Seems to me a valuable part of this unfinished discussion would be personal and compassionate reflection on the emotions and unspoken thoughts about the people that sit in a column to the right of this conversation. The goal would not be to create some kind of encounter group that continues the war of words and ideas and values -- no further comments are required -- but simply to consider in a private way for learning and awareness and "mindfulness" what triggered the reciprocal defensiveness expressed here.

Ellen Weber

Great discussion and thanks! Both sides suggest to me that when we truly set out to learn from views on several sides of issues -- we exchange desire for flame wars - for curiosity and awareness.

Love Dan's notion of mindfulness as his comments resonate with the human brain's equipment to interact with alternate sides - while growing outer edges of our previous or unexamined ideas.

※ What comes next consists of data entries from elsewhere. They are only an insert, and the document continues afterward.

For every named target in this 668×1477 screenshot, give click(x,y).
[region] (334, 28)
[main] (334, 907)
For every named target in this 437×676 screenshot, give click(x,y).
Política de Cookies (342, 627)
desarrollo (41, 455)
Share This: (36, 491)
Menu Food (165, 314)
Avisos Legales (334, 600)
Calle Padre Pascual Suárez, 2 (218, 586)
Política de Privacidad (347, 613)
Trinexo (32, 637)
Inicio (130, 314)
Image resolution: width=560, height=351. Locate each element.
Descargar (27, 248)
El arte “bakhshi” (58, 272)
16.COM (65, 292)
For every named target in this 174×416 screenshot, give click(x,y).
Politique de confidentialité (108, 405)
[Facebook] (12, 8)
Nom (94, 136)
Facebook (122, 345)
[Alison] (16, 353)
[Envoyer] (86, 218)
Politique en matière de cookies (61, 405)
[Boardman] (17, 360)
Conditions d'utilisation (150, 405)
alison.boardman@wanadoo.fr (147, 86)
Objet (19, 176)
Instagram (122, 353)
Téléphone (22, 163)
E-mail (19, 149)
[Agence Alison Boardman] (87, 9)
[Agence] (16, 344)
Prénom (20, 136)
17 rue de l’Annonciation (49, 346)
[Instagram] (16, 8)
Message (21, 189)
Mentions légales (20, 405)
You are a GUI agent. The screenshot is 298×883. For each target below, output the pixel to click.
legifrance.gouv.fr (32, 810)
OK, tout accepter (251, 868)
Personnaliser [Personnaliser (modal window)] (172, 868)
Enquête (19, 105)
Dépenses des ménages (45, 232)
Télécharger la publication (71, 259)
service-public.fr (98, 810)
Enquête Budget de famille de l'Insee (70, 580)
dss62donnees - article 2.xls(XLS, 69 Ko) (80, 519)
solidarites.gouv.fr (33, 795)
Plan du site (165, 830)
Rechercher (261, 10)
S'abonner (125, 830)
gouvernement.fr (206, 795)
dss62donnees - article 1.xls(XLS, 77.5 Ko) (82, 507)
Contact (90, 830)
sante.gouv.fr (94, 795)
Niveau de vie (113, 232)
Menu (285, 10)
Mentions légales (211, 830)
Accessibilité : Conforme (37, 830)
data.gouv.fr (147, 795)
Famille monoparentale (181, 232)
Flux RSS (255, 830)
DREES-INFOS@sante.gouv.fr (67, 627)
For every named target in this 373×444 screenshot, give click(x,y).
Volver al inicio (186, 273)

If trust is based on reaching out and affirming (and I suspect it is) then how could we alter more of what is referred to as "real life" in article to "ideal" life in reality? How could we reboot learning by using keen tone skills several allude to here.

Seems to me that would be the launching pad into that deeper, and more abiding narrative of human craving - online or offline. You?

Joe McCarthy

Dan: thanks for the invitation to compassionate reflection, a practice I want to better cultivate (and a goal I may have fallen short of in this comment thread). Thanks, too, for the reminder about the paradox of work. Seeing that tweet again, I'm struck by the broader application beyond the realm of "non-profit". It seems to me that nearly every organization embodies the personal "work" of the founders, and typically reflects both the shadows and light they bring.

Ellen: I enjoyed reading more about what you have to say about tone skills and innovation on your blog. I do believe that both Jane McGonigal and Sherry Turkle - and others who have commented on this thread - are all committed to improving life in the real world, but differ on whether or how various dimensions in the online world might contribute to that goal.